**Page excerpt**:
— BEGIN —
Abstract
A circuit of a multi-phase active power filter based on multi-stage inverter architecture was introduced. The paper is focused on building the MATLAB / Simulink model of an AC power supply system including a single-phase active power filter with a two-stage inverter. Each stage of the filter uses the pulsewidth modulation (PWM) method. The results confirmed high efficiency of such a compensating circuit. The presented model will be used for the verification of the bridge-element concept, enabling computer modelling of multi-phase bridge converters, for any number of electrical phases.
1 Introduction
In the near future, multi-phase systems will be considered as design alternatives during the variant design of electric power supply systems. Potential applications of multi-phase systems can be found e.g. among independent power supply systems in aircrafts, in ships, and among those using wind power. Therefore, it is necessary to develop a modelling theory for p-phase independent power supply systems, which is valid for all values of p = 1, 3, 5, 7, … . This would enable computeraided design and power quality analysis of power supply systems consisting of elements with different number of phases in feeding lines.
Results of PSIM analysis of a multi-stage inverter using three-state converters for a singlephase active power filter application were provided in [1]. However, increasing the number of phases in the electric power supply system, p, leads to multiple increase of the number of bridge elements, found in active power filters which are based on multi-stage inverter architecture. For modelling of such systems a bridge-element (B-element) concept was developed and introduced in [2] and [3] . It enables easy building of mathematical models of multi-phase bridge converters, independently of the number of phases, and following integration of them into a p-phase electric power supply system model.
— END —
**Request A**: Return everything in the power filter excerpt from "1 Introduction" down to "in feeding lines.", copied word for word.

**The input**:
— BEGIN —
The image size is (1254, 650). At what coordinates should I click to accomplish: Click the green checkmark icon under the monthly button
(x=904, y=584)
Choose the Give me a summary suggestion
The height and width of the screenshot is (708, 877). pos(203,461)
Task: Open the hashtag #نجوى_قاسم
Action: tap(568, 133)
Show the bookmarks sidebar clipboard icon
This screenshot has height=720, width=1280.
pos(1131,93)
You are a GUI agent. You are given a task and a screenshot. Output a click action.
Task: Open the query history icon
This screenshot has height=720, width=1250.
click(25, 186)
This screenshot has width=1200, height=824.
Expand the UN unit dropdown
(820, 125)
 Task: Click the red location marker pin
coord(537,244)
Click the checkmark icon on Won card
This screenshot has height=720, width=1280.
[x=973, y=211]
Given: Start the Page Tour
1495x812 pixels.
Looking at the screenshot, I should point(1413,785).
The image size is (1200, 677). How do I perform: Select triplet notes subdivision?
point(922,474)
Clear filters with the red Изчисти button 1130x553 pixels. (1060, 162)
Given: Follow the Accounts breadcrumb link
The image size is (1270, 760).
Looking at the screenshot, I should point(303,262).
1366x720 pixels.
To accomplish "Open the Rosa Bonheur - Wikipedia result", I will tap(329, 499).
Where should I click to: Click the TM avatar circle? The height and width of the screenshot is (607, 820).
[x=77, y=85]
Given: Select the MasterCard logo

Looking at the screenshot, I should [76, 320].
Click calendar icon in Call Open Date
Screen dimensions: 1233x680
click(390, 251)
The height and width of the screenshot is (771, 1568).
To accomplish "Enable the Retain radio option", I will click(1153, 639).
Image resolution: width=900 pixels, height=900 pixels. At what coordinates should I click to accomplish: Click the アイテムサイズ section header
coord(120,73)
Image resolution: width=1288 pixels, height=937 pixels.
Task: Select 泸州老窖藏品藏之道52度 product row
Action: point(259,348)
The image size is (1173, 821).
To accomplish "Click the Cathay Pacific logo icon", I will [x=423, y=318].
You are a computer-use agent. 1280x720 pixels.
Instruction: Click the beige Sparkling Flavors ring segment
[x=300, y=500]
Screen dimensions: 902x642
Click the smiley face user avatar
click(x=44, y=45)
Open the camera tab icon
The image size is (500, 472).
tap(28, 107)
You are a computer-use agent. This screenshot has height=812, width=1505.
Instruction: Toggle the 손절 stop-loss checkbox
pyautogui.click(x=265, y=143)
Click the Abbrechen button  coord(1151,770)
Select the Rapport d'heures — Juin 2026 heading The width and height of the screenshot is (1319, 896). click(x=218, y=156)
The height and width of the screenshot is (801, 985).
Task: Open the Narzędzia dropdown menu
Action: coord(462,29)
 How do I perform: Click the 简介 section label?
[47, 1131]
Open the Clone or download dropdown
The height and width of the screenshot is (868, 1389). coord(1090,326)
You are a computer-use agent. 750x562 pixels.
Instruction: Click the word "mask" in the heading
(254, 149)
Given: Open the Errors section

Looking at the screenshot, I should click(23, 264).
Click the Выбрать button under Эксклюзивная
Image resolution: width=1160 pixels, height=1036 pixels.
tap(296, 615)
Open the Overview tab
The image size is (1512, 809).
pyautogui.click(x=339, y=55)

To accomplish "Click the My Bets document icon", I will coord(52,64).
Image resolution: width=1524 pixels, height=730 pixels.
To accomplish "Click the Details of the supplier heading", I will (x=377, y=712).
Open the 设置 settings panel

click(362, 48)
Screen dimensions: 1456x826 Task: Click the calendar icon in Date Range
— END —
**Request B**: Retype only the lines of the listing above, everything from the line containing "Open the camera tab icon" down to the line containing "The height and width of the screenshot is (868, 1389).", including both of those lines.

**Right answer A**:
1 Introduction
In the near future, multi-phase systems will be considered as design alternatives during the variant design of electric power supply systems. Potential applications of multi-phase systems can be found e.g. among independent power supply systems in aircrafts, in ships, and among those using wind power. Therefore, it is necessary to develop a modelling theory for p-phase independent power supply systems, which is valid for all values of p = 1, 3, 5, 7, … . This would enable computeraided design and power quality analysis of power supply systems consisting of elements with different number of phases in feeding lines.

**Right answer B**:
Open the camera tab icon
The image size is (500, 472).
tap(28, 107)
You are a computer-use agent. This screenshot has height=812, width=1505.
Instruction: Toggle the 손절 stop-loss checkbox
pyautogui.click(x=265, y=143)
Click the Abbrechen button  coord(1151,770)
Select the Rapport d'heures — Juin 2026 heading The width and height of the screenshot is (1319, 896). click(x=218, y=156)
The height and width of the screenshot is (801, 985).
Task: Open the Narzędzia dropdown menu
Action: coord(462,29)
 How do I perform: Click the 简介 section label?
[47, 1131]
Open the Clone or download dropdown
The height and width of the screenshot is (868, 1389). coord(1090,326)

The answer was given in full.